What you return should be the entries, unchanged, without their pictures.

(Stored data)
▶

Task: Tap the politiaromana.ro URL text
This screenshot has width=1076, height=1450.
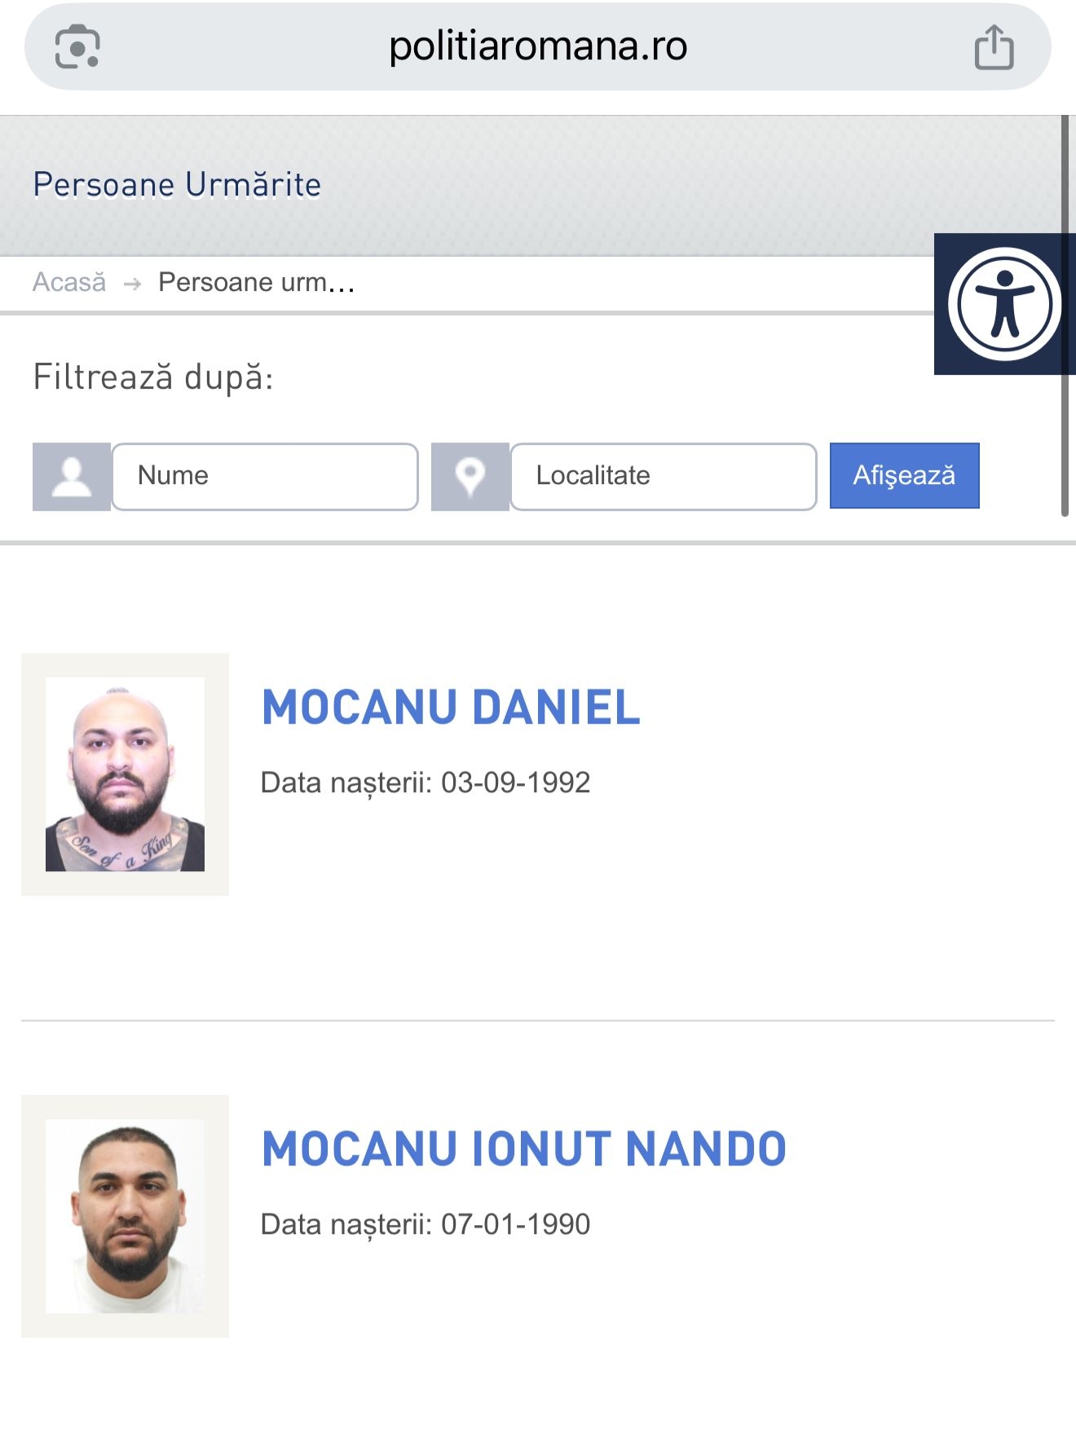Action: [538, 46]
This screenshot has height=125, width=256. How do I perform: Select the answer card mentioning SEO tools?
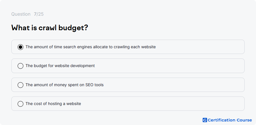(x=128, y=85)
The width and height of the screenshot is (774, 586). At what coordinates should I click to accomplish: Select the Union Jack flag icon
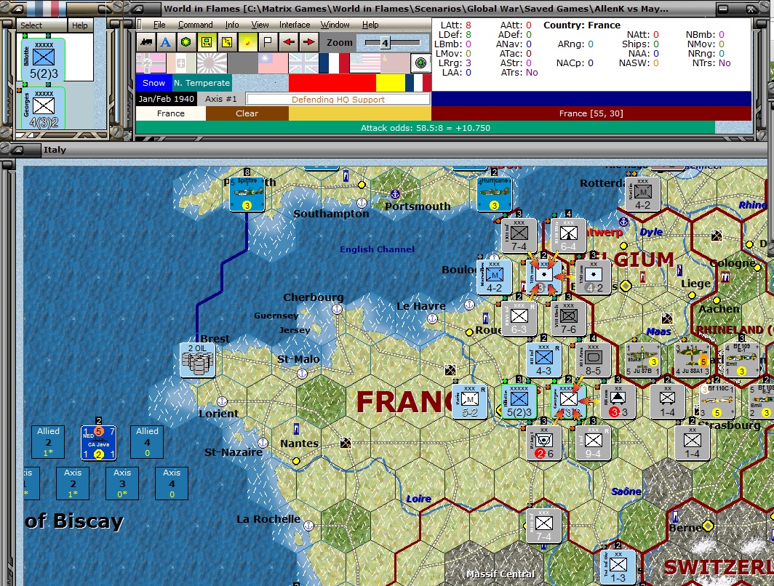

◀

## Output for this task
Task: Tap the politiaromana.ro URL text
This screenshot has width=1076, height=1450.
Action: [538, 46]
This screenshot has height=125, width=256. How do I perform: Select the answer card mentioning SEO tools?
(x=128, y=85)
The width and height of the screenshot is (774, 586). At what coordinates should I click to accomplish: Select the Union Jack flag icon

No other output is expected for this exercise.